Indeed, China’s production of 240,000 metric tonnes of REEs in 2023 was over five-and-half times America’s 43,000 metric tonnes, which made the US the world’s second-largest producer. Last week, China confirmed the discovery of another 1.15 million tonnes of the elements in its southwestern province of Yunnan, adding to its previously estimated reserves of 44 million tonnes.

DOMINANCE STRENGTHENED

The bottomline: China’s dominance has strengthened with respect to this strategic resource that is of importance in its economic and geopolitical competition with the United States and the West.

That is part of the backdrop to which Mr Trump has demanded suzerainty of sorts over Ukraine mineral deposits, which he pitched as a way for Ukraine to repay America for the weapons it supplied to fight its war with Russia.

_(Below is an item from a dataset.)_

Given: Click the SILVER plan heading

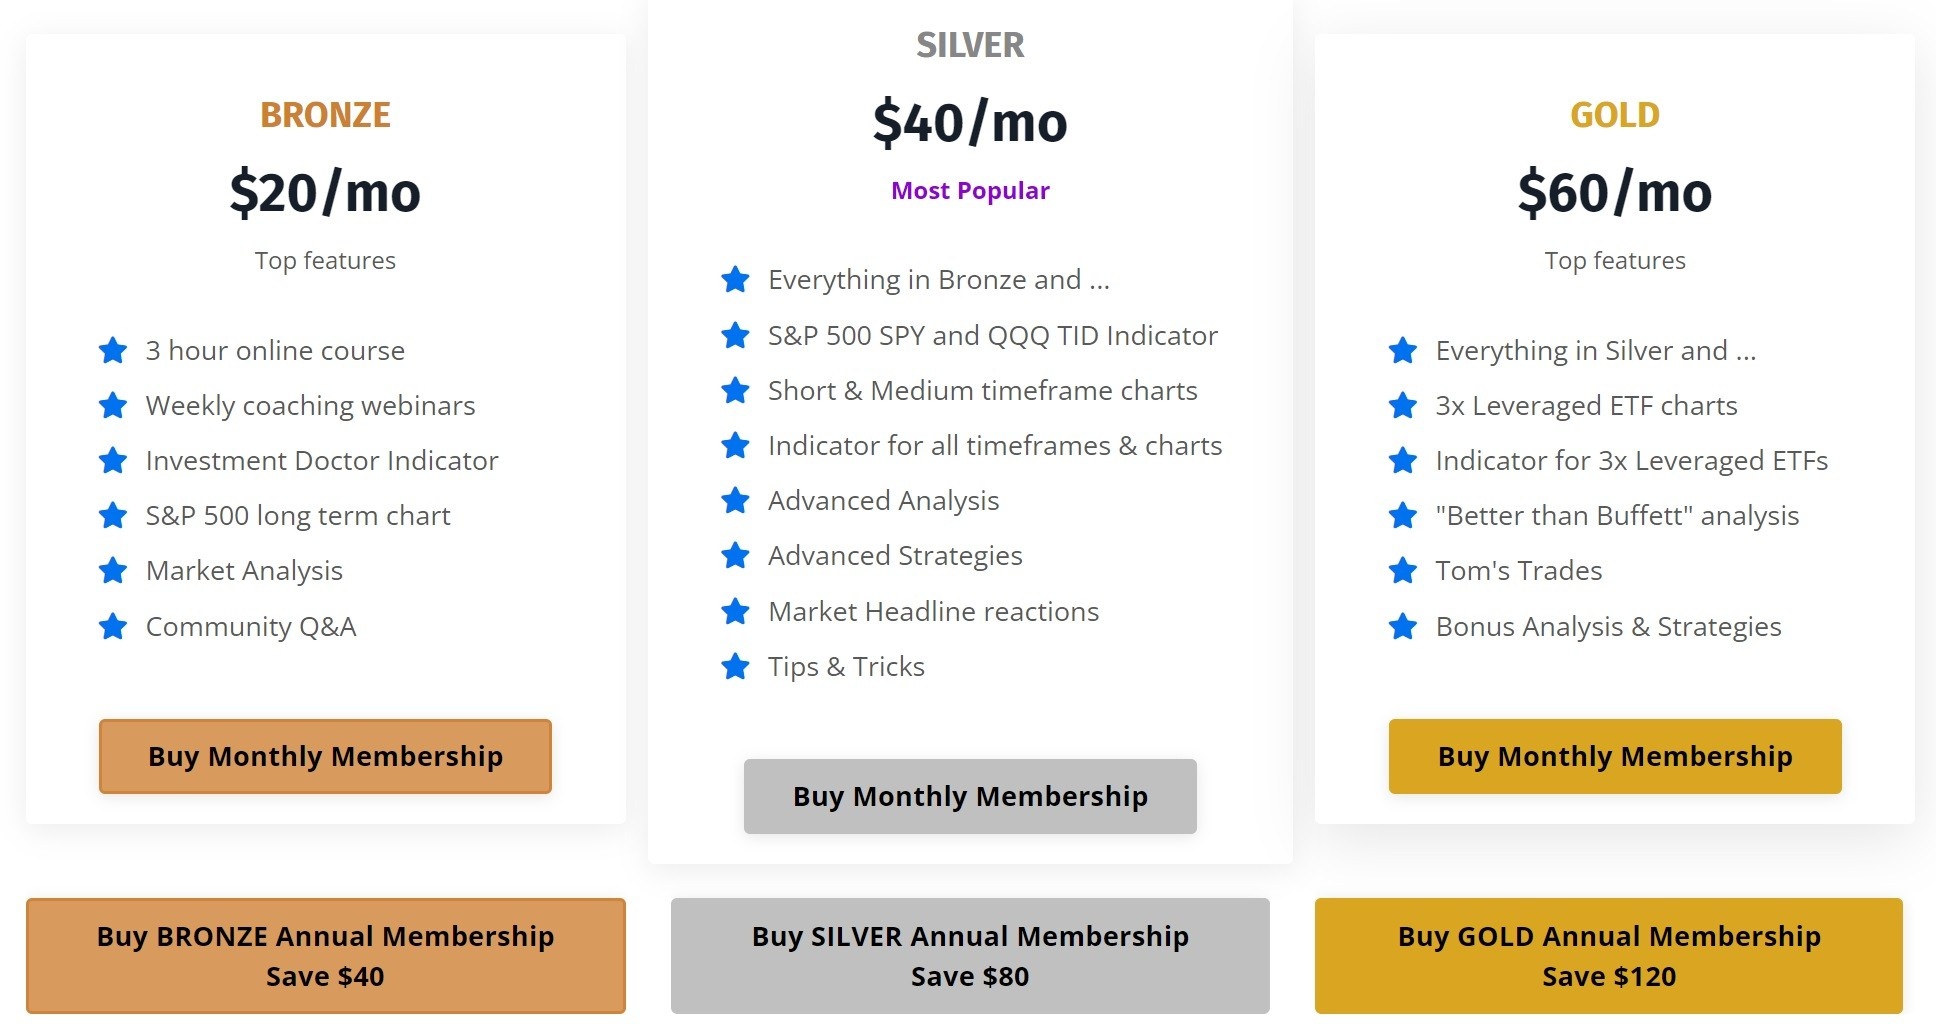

In 2022, a Ukrainian government official estimated that the country had five per cent of the world’s most “critical minerals”, including rare earth metals. However, those estimates have not been verified, and much of what exists would be in territories occupied by Russia, which itself is estimated to have about 12 per cent of the world’s REE reserves.

Mr Trump has said that the US is close to concluding the controversial mineral deal with Ukraine. “One of the things we are doing is signing a deal very shortly with respect to rare earths with Ukraine,” the US president said last week.

Jamaica has no specific deposits of REEs, but the elements exist in bauxite and can be extracted from the effluent left by the alumina production process. This effluent, called red mud, is stored in large ponds near the island’s alumina refineries.

The technology has long existed to extract rare earth minerals from red mud, but not at a cost for it to be economically competitive.

CLOSE TO BREAKTHROUGH

In 2013, the Jamaica Bauxite Institute (JBI) and Japan’s Nippon Light Metal, believing that they might be close to a breakthrough, experimented on new extraction techniques at a lab at the JBI compound in Kingston. While their systems appeared to have been promising, it obviously did not make sufficient progress to be economically feasible.

Five years ago, years after the JBI-Nippon initiative, DADA Holdings, which then owned the old Kaiser alumina refinery at Gramercy in Louisiana, announced an agreement with a Canadian clean-energy outfit, Exnervoxa, for the extraction of REEs from 35 million tonnes of red mud at the refinery. The refinery is now Atlantic Alumina Company LLC.

The project did not get off the ground. Notably, however, the red mud that was intended to be used was from Jamaican bauxite shipped to Gramercy by what is now Discovery Bauxite Operations, a company that Atlantic owns with the Jamaican Government, and manages. Any rare earth element extracted from the Gramercy red mud would have been a gain to the company from a resource whose original price did not reflect this additional value.

In 2023, Bobby Stewart’s mineral prospecting outfit, Geophysx, announced plans for testing the feasibility of extracting REEs from red mud domestically. It was not clear, however, what was the planned scale of the research, who were Geophysx’s partners (if there were any), and the status of the long-term legal ownership of the red mud once it is discharged from an alumina refinery.

Global events, not least the advent of Donald Trump, require that Jamaica re-evaluate the status of its bauxite and alumina industry, including the place of REEs within it. Indeed, emerging technologies could possibly, if properly packaged, burnish the sector’s future.

The Government, though, has first to put its house in order.